**Records for processing:**
------------------------------

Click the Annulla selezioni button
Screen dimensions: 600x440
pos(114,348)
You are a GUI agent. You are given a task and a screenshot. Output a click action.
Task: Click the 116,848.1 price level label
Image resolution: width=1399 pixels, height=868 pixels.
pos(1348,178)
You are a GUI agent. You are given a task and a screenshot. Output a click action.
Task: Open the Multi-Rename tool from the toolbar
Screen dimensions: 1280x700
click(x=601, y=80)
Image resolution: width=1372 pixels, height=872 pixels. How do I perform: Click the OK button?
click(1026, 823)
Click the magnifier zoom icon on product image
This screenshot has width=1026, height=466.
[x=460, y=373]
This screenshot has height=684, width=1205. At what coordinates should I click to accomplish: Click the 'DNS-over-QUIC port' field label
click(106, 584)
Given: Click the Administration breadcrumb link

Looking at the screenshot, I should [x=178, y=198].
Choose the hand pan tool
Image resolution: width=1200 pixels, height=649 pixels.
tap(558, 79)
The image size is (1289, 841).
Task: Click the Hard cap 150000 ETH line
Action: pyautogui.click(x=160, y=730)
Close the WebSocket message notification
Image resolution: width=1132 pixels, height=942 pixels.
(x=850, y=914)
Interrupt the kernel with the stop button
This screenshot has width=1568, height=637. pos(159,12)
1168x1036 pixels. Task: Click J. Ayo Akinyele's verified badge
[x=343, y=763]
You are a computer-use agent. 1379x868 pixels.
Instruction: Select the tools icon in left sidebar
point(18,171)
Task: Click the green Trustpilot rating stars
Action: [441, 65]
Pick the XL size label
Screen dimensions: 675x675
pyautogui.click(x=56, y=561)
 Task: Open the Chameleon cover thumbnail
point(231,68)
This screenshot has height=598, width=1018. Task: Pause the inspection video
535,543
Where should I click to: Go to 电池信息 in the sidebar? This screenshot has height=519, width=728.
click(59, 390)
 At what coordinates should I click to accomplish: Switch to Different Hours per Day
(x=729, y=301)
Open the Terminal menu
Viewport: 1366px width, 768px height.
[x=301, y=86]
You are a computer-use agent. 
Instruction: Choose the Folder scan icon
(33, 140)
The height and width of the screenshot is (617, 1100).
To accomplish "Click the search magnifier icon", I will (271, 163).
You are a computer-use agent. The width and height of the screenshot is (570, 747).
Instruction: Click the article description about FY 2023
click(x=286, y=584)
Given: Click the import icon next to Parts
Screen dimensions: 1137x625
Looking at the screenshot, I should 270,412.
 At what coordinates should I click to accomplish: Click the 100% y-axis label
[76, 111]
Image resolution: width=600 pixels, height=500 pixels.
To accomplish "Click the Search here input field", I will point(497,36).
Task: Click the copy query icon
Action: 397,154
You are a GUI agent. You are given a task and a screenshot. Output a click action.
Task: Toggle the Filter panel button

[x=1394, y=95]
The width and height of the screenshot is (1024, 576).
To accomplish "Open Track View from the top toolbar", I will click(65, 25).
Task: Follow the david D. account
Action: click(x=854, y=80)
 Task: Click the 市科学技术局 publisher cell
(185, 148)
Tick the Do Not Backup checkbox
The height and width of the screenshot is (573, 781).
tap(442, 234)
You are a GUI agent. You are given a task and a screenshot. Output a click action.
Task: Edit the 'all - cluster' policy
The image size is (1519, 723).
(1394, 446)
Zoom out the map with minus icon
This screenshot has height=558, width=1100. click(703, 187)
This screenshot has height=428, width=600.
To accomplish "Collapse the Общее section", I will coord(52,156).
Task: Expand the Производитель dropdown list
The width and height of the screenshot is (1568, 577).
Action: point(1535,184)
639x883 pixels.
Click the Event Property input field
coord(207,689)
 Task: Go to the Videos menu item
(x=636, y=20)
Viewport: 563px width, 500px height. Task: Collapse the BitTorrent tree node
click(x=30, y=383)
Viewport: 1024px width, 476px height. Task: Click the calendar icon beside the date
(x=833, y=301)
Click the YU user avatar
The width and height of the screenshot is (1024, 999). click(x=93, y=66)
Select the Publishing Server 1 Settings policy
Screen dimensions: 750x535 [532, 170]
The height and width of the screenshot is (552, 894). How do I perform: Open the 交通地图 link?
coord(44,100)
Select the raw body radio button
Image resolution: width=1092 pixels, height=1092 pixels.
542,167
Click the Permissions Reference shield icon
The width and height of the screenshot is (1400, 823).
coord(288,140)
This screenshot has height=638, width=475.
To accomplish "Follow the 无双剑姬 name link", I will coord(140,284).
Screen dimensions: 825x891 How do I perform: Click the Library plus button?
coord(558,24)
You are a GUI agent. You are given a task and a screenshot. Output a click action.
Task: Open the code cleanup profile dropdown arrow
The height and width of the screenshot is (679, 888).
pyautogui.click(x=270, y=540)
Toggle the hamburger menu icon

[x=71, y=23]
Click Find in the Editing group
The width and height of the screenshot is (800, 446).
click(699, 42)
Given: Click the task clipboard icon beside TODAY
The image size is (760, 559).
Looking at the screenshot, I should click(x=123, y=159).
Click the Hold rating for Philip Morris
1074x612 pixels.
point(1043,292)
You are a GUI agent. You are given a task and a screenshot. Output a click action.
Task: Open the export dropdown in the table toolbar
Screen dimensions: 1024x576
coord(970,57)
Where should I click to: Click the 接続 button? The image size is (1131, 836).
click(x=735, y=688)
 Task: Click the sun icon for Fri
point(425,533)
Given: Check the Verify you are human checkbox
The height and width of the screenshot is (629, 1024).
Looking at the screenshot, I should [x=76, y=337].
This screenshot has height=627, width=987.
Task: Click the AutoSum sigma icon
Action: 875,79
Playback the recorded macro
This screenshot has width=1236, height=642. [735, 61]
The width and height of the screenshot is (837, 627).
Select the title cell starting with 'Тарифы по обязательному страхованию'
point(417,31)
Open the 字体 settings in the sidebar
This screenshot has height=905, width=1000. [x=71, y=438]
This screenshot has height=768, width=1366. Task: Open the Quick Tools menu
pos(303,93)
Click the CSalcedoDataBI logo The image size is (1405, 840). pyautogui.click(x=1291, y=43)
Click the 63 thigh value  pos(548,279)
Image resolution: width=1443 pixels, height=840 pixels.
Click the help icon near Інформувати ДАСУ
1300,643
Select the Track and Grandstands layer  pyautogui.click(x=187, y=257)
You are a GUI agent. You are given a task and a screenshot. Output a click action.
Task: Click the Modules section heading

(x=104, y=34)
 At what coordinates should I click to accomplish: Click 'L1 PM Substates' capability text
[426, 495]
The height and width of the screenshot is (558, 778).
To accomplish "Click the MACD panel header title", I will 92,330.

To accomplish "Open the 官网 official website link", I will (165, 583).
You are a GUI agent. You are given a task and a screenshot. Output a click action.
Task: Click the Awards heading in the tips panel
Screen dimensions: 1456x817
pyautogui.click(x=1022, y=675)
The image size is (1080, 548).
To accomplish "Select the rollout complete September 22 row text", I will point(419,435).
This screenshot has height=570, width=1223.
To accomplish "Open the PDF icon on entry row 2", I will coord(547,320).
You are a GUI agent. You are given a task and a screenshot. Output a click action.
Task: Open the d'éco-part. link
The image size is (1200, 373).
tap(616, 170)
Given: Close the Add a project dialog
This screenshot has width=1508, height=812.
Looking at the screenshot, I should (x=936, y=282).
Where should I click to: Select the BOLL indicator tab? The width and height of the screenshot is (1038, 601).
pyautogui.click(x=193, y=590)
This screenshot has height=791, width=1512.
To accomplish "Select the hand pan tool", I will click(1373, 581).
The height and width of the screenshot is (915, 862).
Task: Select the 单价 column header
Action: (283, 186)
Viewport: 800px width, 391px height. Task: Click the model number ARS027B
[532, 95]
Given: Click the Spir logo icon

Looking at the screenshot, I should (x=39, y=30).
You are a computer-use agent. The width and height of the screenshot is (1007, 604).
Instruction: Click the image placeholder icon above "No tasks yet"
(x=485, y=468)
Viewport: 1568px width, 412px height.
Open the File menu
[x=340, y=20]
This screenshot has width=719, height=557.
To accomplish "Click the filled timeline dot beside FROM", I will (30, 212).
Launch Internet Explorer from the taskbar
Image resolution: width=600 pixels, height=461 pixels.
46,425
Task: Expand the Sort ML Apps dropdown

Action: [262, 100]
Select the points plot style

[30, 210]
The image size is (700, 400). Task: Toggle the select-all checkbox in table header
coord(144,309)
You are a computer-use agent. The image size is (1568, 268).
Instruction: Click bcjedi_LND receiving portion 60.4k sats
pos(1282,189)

------------------------------

**Exercise directions:**
Your answer should be the lines above, from the line containing "Open the Terminal menu" up to and including the line containing "Tick the Do Not Backup checkbox", reproduced exactly and with nothing else.

**Completed task:**
Open the Terminal menu
Viewport: 1366px width, 768px height.
[x=301, y=86]
You are a computer-use agent. 
Instruction: Choose the Folder scan icon
(33, 140)
The height and width of the screenshot is (617, 1100).
To accomplish "Click the search magnifier icon", I will (271, 163).
You are a computer-use agent. The width and height of the screenshot is (570, 747).
Instruction: Click the article description about FY 2023
click(x=286, y=584)
Given: Click the import icon next to Parts
Screen dimensions: 1137x625
Looking at the screenshot, I should 270,412.
 At what coordinates should I click to accomplish: Click the 100% y-axis label
[76, 111]
Image resolution: width=600 pixels, height=500 pixels.
To accomplish "Click the Search here input field", I will point(497,36).
Task: Click the copy query icon
Action: 397,154
You are a GUI agent. You are given a task and a screenshot. Output a click action.
Task: Toggle the Filter panel button

[x=1394, y=95]
The width and height of the screenshot is (1024, 576).
To accomplish "Open Track View from the top toolbar", I will click(65, 25).
Task: Follow the david D. account
Action: click(x=854, y=80)
 Task: Click the 市科学技术局 publisher cell
(185, 148)
Tick the Do Not Backup checkbox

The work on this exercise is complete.